Abstract
Accurate state of health (SOH) estimation for lithium iron phosphate (LFP) batteries remains challenging under long-cycle conditions. Conventional data-driven approaches typically demand extensive aging data and are often validated over only a few hundred cycles. This paper proposes an SOH estimation method for long-life LFP batteries, integrating electrochemical insight with statistical feature engineering to improve interpretability. Using cycling data from two types of cylindrical 26650 LFP batteries with different capacities and lifespans, eight statistical metrics are extracted from the first peak of the incremental capacity curve during early charging. These features are denoised via Gaussian-weighted moving average filtering and evaluated through Spearman correlation analysis, confirming strong correlation with capacity degradation. After comparing three feature selection strategies, the six most relevant metrics are used as health indicators to train an LSTM model. Validation across two independent datasets shows SOH estimation with mean absolute percentage error (MAPE), root mean square error (RMSE), and mean absolute error (MAE) as low as 0.258%, 0.298%, and 0.235%, respectively. Even with significantly reduced training samples, the maximum errors remain below 0.528%, 0.604%, and 0.472%. The results demonstrate the practicality of the approach for accurate, data-efficient SOH estimation of long-life LFP batteries.

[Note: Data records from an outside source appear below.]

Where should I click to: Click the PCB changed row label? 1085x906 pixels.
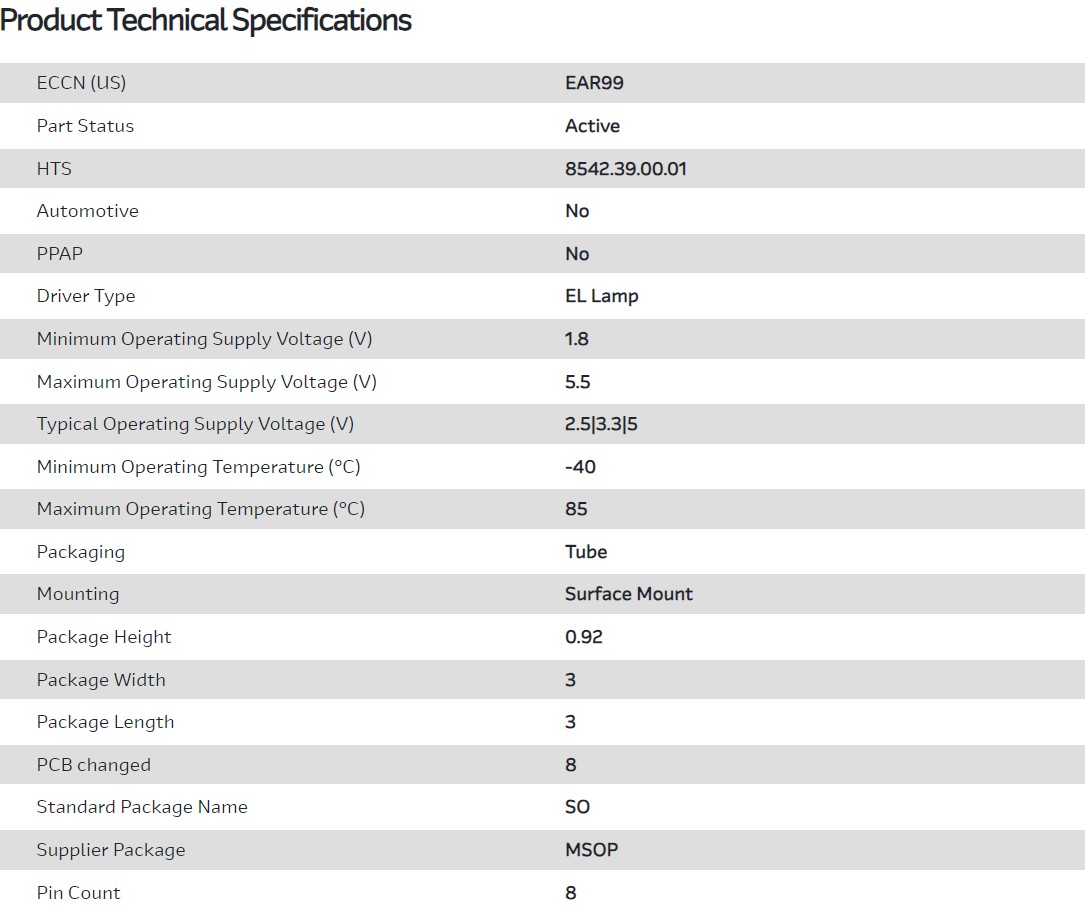click(x=93, y=765)
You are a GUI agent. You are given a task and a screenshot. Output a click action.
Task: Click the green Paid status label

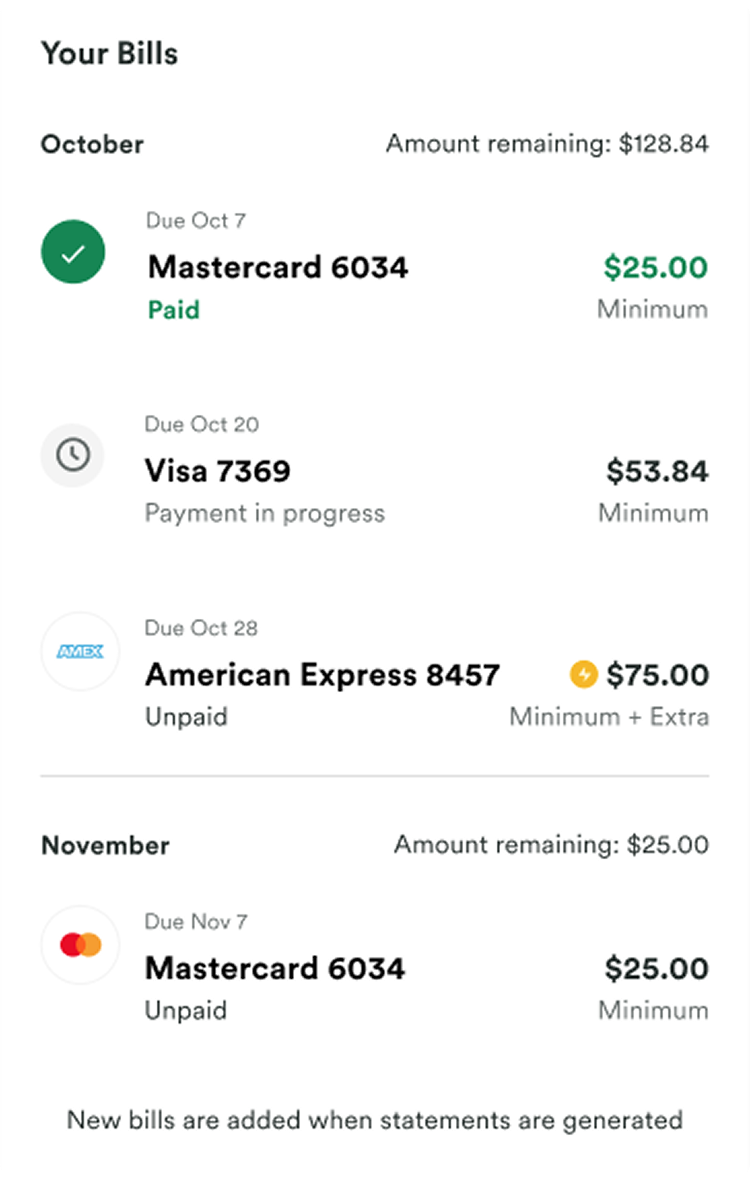pyautogui.click(x=174, y=310)
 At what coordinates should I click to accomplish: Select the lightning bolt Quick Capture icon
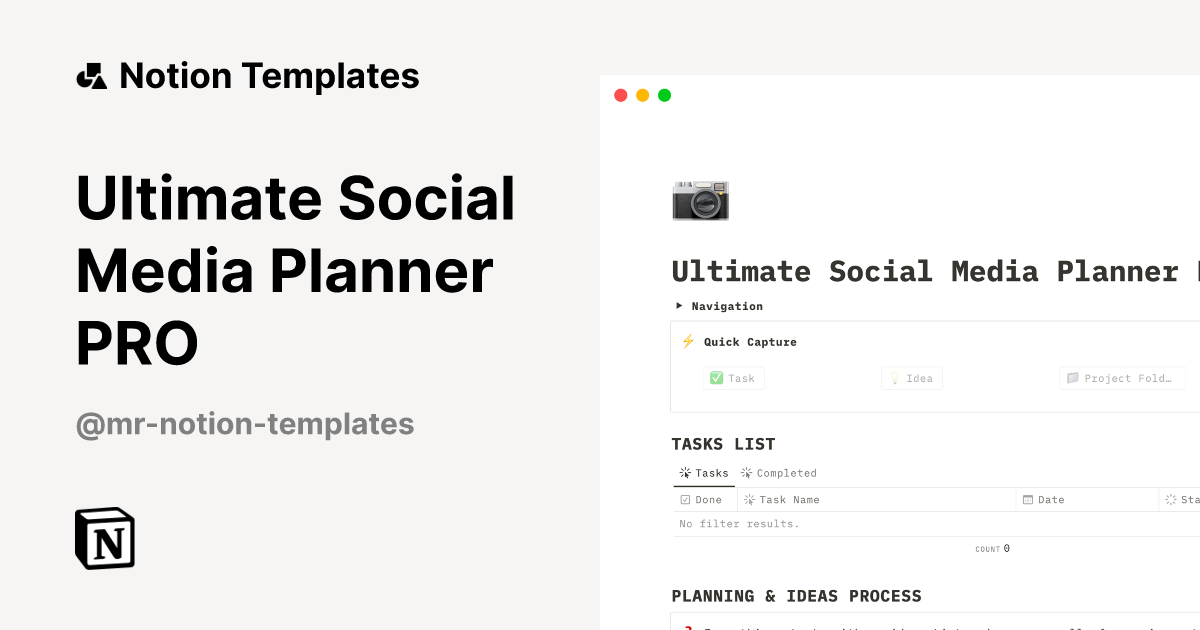(x=688, y=341)
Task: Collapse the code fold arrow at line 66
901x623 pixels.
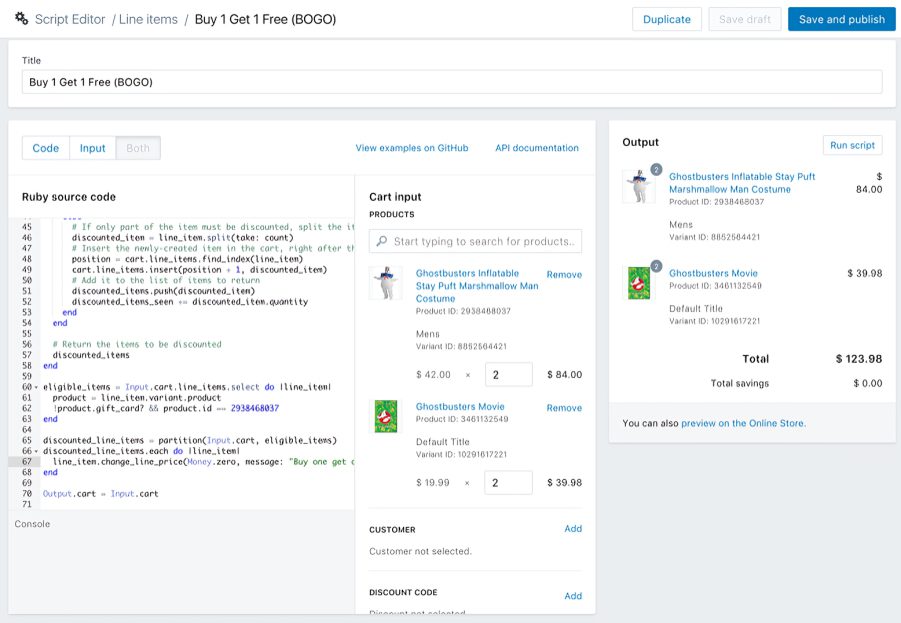Action: (37, 451)
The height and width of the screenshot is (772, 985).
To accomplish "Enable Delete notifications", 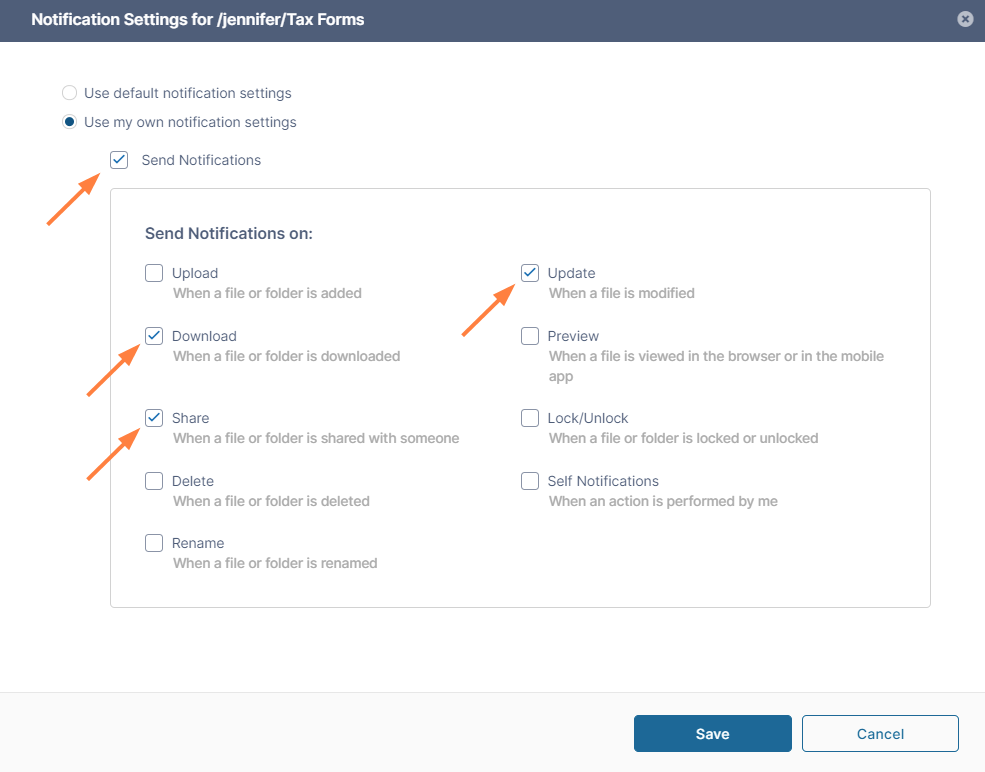I will [154, 480].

| Original language | English |
|---|---|
| Article number | 240186 |
| Pages (from-to) | 1-13 |
| Number of pages | 13 |
| Journal | Journal of Power Sources |
| Volume | 679 |
| Early online date | 26 Apr 2026 |
| DOIs | |
| Publication status | Published online - 26 Apr 2026 |
Bibliographical note
We gratefully acknowledge the support of Guangdong Basic and Applied Basic Research Foundation, China(2023A1515110792) and the support of the Ministry of Science and Technology of People's Republic of China (502220178). Author ANA acknowledges the Ongoing Research Funding program (ORF-2026-304), King Saud University, Riyadh, Saudi Arabia.© 2026 The Authors. Published by Elsevier B.V. This is an open access article under the CC BY license. http://creativecommons.org/licenses/by/4.0/
Data Availability Statement
Data will be made available on request.UN SDGs
This output contributes to the following UN Sustainable Development Goals (SDGs)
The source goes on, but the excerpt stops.